Mesmo sem exigir tempo mínimo:

  • os pagamentos devem estar em dia
  • o prazo para solicitação deve ser respeitado 

  • Por escolha do beneficiario→ precisa cumprir tempo mínimo

  • Por situação específica → pode portar antes


O Guia de Compatibilidade da ANS

O Guia ANS é a ferramenta oficial que valida se você pode fazer portabilidade.

👉 Quando o Guia aprova:
você tem direito regulatório à portabilidade

Mas é importante entender:

  • ele valida a regra técnica

  • considera inclusive a idade

  • não substitui totalmente critérios comerciais

⏱️ Validade: aproximadamente 5 dias


Direito × realidade do mercado

👉 A portabilidade garante o direito de saída
👉 Mas não garante acesso irrestrito a qualquer plano

Isso significa que:

  • o direito existe

  • mas depende da existência de planos disponíveis


Idade e portabilidade

A ANS não estabelece limite de idade.

👉 Porém:

  • operadoras podem ter critérios comerciais

  • isso pode reduzir as opções disponíveis


Internação e portabilidade

Sim, é possível portar estando internado.

Mas:

  • o plano atual mantém a internação até a alta

  • o novo plano cobre eventos futuros

  • não há transferência automática

  • eventual transferência depende de avaliação médica e autorização


Tratamento de doença grave

Não impede a portabilidade.

👉 Pelo contrário: pode ser essencial para continuidade do cuidado.


Tipos de contratação de plano
Plano individual
  • contratação direta pelo beneficiário, basta ter um CPF para ter o direito a compra do plano de saude.


Plano coletivo por adesão
  • exige vínculo com Entidade de Classe sendo uma Associação ou Sindicato onde o beneficiário é elegivel por meio de sua profissão e/ou graduação.
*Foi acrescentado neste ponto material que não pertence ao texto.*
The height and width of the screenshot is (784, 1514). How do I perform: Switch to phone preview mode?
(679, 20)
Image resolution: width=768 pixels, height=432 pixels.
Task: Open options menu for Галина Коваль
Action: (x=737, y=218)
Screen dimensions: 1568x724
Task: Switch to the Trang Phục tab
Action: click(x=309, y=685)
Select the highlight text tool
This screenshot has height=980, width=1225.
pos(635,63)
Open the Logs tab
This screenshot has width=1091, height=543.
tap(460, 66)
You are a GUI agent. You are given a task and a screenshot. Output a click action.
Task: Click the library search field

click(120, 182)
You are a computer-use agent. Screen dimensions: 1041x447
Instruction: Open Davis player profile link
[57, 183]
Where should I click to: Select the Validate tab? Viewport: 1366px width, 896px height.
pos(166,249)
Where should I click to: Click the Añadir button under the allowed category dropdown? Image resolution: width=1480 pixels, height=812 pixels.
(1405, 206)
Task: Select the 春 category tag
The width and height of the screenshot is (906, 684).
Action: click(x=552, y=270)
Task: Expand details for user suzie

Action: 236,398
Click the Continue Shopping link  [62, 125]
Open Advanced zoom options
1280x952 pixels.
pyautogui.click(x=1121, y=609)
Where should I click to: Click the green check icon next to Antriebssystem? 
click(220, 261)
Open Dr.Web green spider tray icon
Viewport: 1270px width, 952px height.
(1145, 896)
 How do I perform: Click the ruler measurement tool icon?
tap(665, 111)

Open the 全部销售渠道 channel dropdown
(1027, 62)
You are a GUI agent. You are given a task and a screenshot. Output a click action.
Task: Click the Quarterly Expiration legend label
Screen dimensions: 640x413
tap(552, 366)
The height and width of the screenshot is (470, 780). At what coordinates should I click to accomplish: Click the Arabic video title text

Plano coletivo empresarial
  • exige CNPJ ou vínculo de elegibilidade com o CNPJ


Compatibilidade de planos

Não é possível escolher qualquer plano.

👉 Existe equivalência técnica (faixa de preço e cobertura)


Erros mais comuns
  • perder prazo

  • escolher plano incompatível

  • documentação incompleta

  • enquadramento incorreto


 Perguntas Frequentes

Posso portar a qualquer momento?

Sim, desde que você esteja dentro da janela da portabilidade ou enquadrado em uma situação de portabilidade especial.


Posso portar com menos de 2 anos?

Sim, desde que esteja em um dos motivos de portabilidade especial.


Posso portar estando internado?

Sim, desde que você atenda aos critérios da portabilidade.
A internação continua no plano atual até a alta.


Posso portar estando doente?

Sim, desde que cumpra os requisitos da ANS.
A condição de saúde não impede a portabilidade.


Existe limite de idade?

Não na regra da ANS, desde que exista plano disponível no mercado.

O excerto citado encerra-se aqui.